**Selected passage**
[START]

And at *that* point, when we go and start copying the next page, we're
suddenly fully PMD-aligned, and now we try to copy a whole PMD, and
then that code is unhappy about the fact that the old (empty) PMD is
there in the target.

And for all of this to happen, we need to move things by an exact
multiple of PMD size, because otherwise we'd never get to that aligned
situation at all, and we'd always do all the movement in individual
pages, and everything would be just fine.

And more importantly, if we had just *started* with moving a whole
PMD, this also wouldn't have happened. But we didn't. We started
moving individual pages.

So you could see the warning not as a "this range overlaps" warning
(it's fine, and happens all the time, and we do individual pages that
way quite happily), but really as a "hey, this was very inefficient -
you shouldn't have done those individual pages as several small
independent invidual pages in the first place" warning.

So some kind of

/* Is the movement mutually PMD-aligned? */
if ((old_addr ^ new_addr) & ~PMD_MASK == 0) {
.. try to extend the move_vma() down to the *aligned*
PMD case ..
}

logic in move_page_tables() would get rid of the warning, and would
make the move more efficient since you'd skip the "move individual
pages and allocate a new PMD" case entirely.

[END]

**Your tasks**
- a) In the passage on PMD-aligned page moves, what must the movement be an exact multiple of for the warning to occur?
- b) Summarize the passage on PMD-aligned page moves in two sentences.
- c) Carry on the passage on PMD-aligned page moves, picking up right after its final sentence.

**Dataset extract**
[START]

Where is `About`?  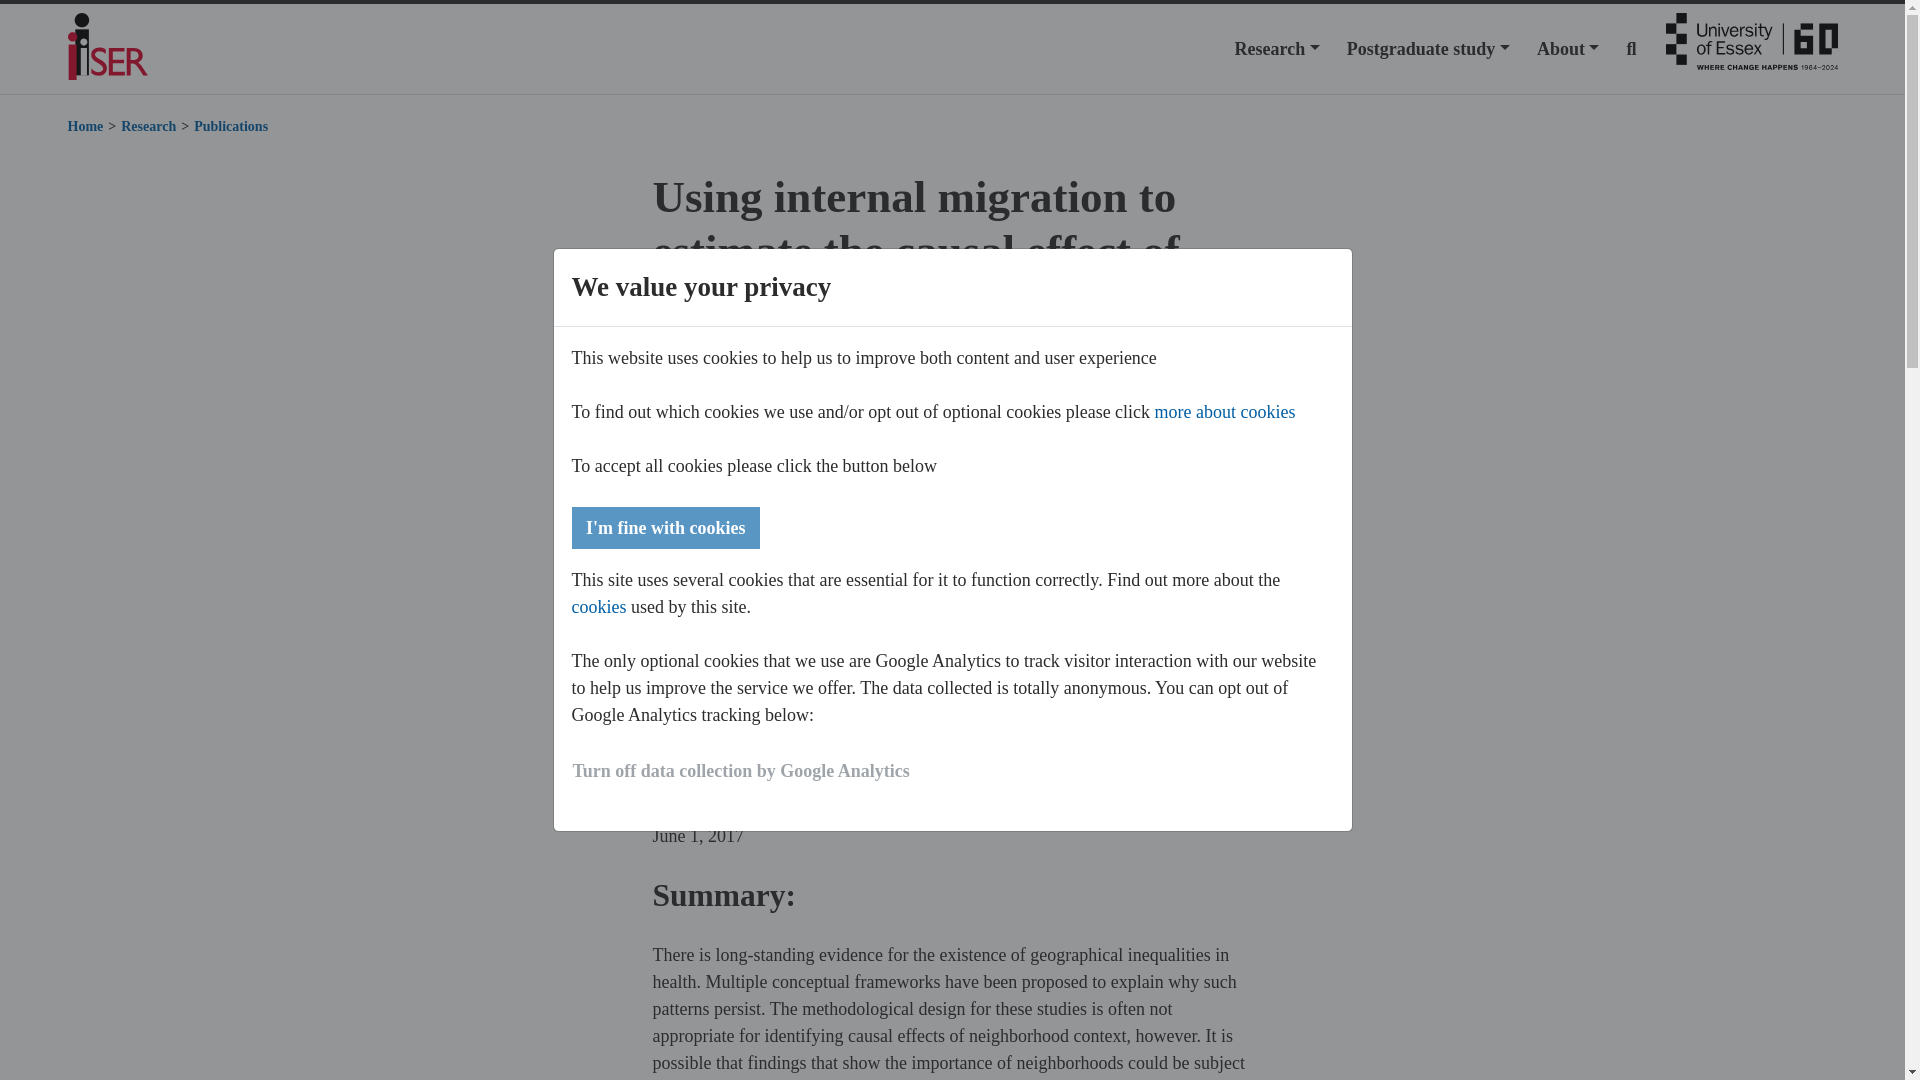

[END]

**Answer set**
- a) PMD size.

- b) When a move by an exact multiple of PMD size starts with individual pages, it eventually becomes fully PMD-aligned, and the attempt to copy a whole PMD then runs into the old empty PMD still in the target. The warning points less to an overlapping range than to an inefficient move, and logic in move_page_tables() that extends mutually PMD-aligned moves down to the aligned case would remove it and skip the individual-page step entirely.

- c)
This is all fairly com,plicated, and the "try to extend the move
range" would also have to depend on CONFIG_HAVE_MOVE_PMD etc, so I'm
not saying it's trivial.

But it would seem to be a really nice optimization, in addition to
getting rid of the warning.

It could even help real world cases outside of this odd stack
remapping case if users ever end up moving vma's by multiples of
PMD_SIZE, and there aren't other vma's around the source/target that
disable the optimization.

Hmm? Anybody want to look into that? It looks hairy enough that I
think that "you could test this with mutually aligned mremap()
source/targets in some test program" would be a good thing. Because
the pure execve() case is rare enough that using *that* as a test-case
seems like a fool's errand.

(To make things very clear: the important part is that the source and
targets aren't *actually* PMD-aligned, just mutually aligned so that
you *can* do the mremap() by just moving whole PMD's around)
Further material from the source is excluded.